Work to complete
Below are records; from the line containing "Screen dimensions: 1054x361" through the very last line, output each line exactly. No pictures.

Stored dataset items
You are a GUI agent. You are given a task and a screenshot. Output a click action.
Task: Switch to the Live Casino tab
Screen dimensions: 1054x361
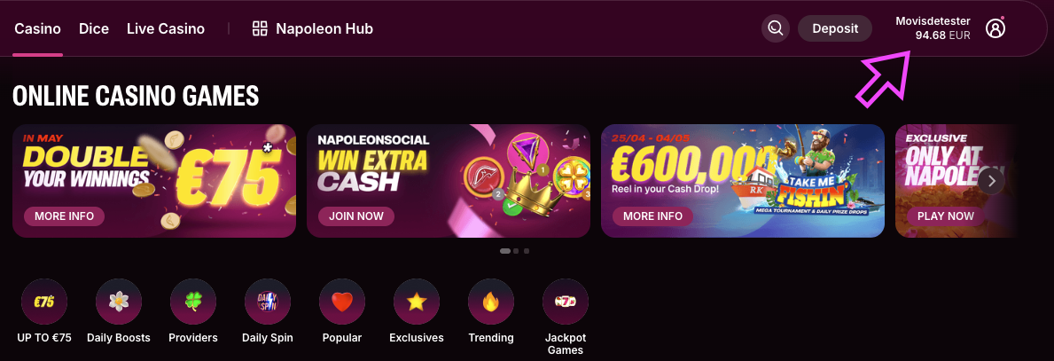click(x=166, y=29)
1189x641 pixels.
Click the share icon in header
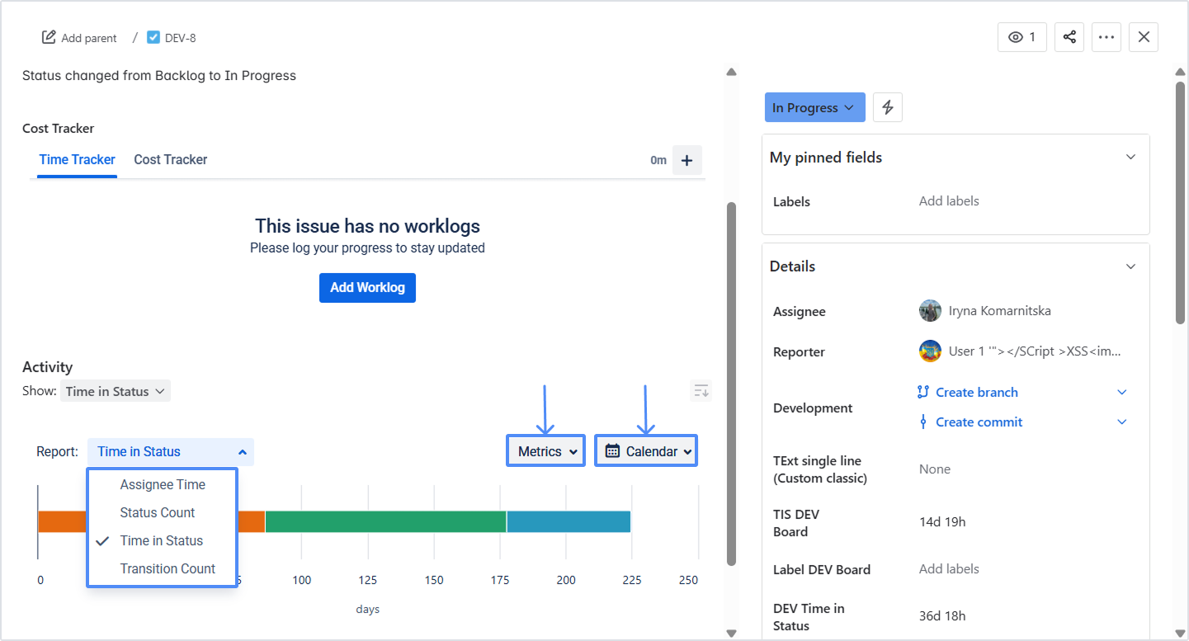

Solution to this task
Screen dimensions: 1054x361
click(x=166, y=29)
1189x641 pixels.
Click the share icon in header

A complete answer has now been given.